Google Summer of Code 2024 - ChoreoAI

GSoC 24 | AI-Generated Choreography: from Solos to Duets

Hello guys! In this summer, I had the amazing opportunity to participate in Google Summer of Code 2024, contributing to the AI-Generated Choreography: from Solos to Duets project at HumanAI. This project focuses on leveraging cutting-edge AI technologies to innovate the way choreographies are created, focusing particularly on duets. You can find more about my role in this project on my Contributor Profile of GSoC.

In this blog post, I’m excited to take you through the details of our network pipeline. All the code is available on Github. For a hands-on experience, dive into my Google Colab Notebook which provides an interactive demonstration of the network.

Before diving into the technical details, I want to express my heartfelt thank you to my incredible mentors Mariel Pettee and Ilya Vidrin for their incredible guidance, and my colleague, Luis Zerkowski, for his collaborative efforts and insights from his project.

Now, let’s get started on our journey through the exciting world of AI-generated choreography!

What’s this project about?

This project aims at developing AI-generated choreography for duets. It outlines a novel approach leveraging Transformer and Variational Autoencoder to analyze and generate dance movements, focusing on creating authentic dance material that reflect the intricate dynamics between dancers.

Transformers are advanced machine learning models that use attention mechanisms to process sequence data efficiently. They focus on relationships between all parts of the sequence simultaneously, making them faster and more effective at capturing complex patterns than traditional models like RNNs.

Meanwhile, Variational Autoencoders are generative models that learn to encode data into a compressed latent space and then decode it back to the original space.
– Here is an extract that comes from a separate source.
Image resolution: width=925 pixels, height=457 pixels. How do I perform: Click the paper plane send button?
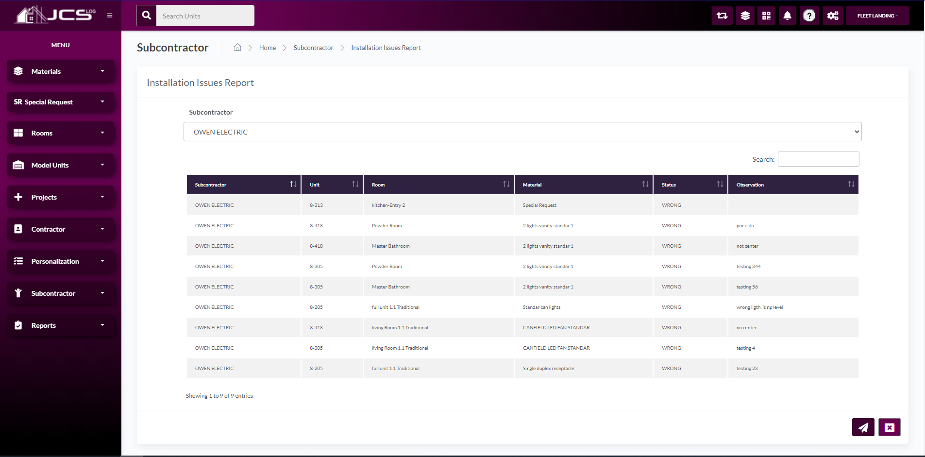863,427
They balance a reconstruction loss, ensuring data similarity, with a KL divergence loss, promoting distributional similarity to a prior, facilitating data generation and representation learning.

We aim to utilize both models to generate sequential dancing data by taking advantage of attention mechanism and probabilistic generative capabilities. This integrated approach allows the model to not only understand the complex patterns in dance but also to innovate by generating movements that maintain the fluidity and expressiveness essential to human-like dance performances.

Solution Approach

Overall, the project uses Probability-and-Attention-based Variational Autoencoder to generate dancing data. Here’s an overview of our strategic methodology:

Firstly, we dive deep into understanding the essential relationships between different body parts of individual dancers. This is achieved through a specialized VAE that incorporates self-attention layers alongside LSTM layers, allowing the model to recognize and model complex interdependencies within the movements of each dancer.
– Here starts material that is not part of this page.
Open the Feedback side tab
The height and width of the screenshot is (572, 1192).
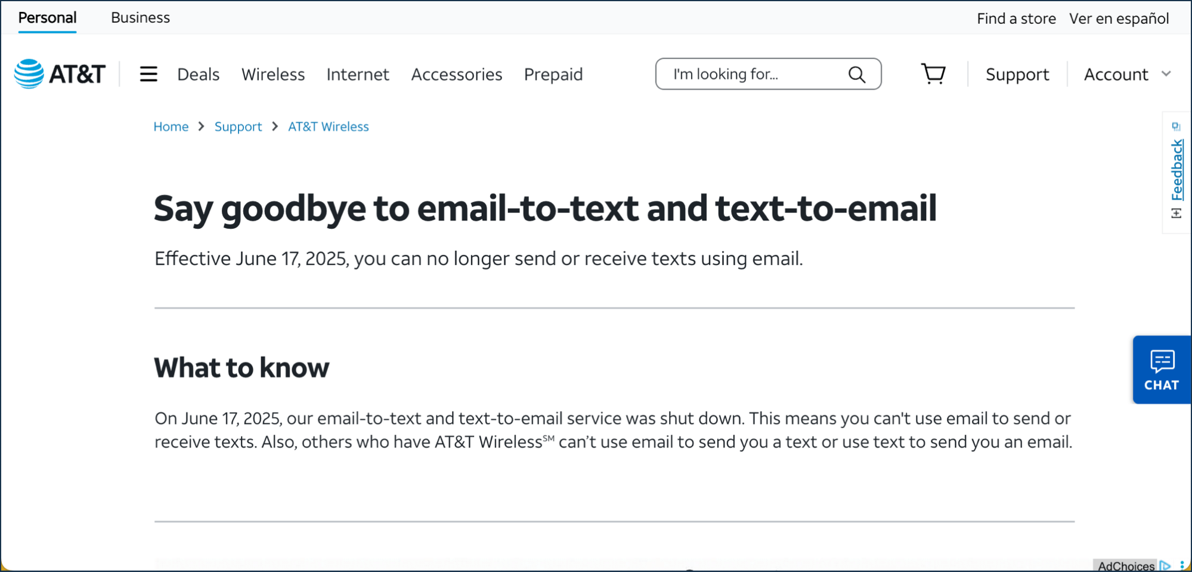1176,172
Building on this, we develop a Duet VAE specifically designed to comprehend and model the interactions between two dancers. This component of our solution is crucial for generating choreography that accurately reflects the cooperative nature of duet performances.

To ensure the focus remains on accurately reconstructing dancer movements, we introduce a probability-based method. This technique selectively prioritizes the reconstruction accuracy of the dancers’ data, ensuring that the model’s learning is concentrated on the most relevant aspects of the dance.

Furthermore, to augment the continuity of the generated choreography, we implement additional losses such as velocity loss. These enhancements help in refining the smoothness and temporal coherence of the dance sequences.

Our deliverables are comprehensive and aimed at pushing the boundaries of what’s possible with AI in performing arts:

We have constructed a dataset consisting of point-cloud data, which encapsulates the motion capture poses from various dance duet videos. This dataset forms the backbone of our training and testing phases.
The model is able to generate the movements of Dancer #2 conditioned on the inputs of Dancer #1.
We will collaborate with the original dancers to use the model outputs to inspire new performance material.

Pipeline

1. Dataset Preparation

Firstly, I would like to express my gratitude to Ilya for providing exceptional videos of duet performances :).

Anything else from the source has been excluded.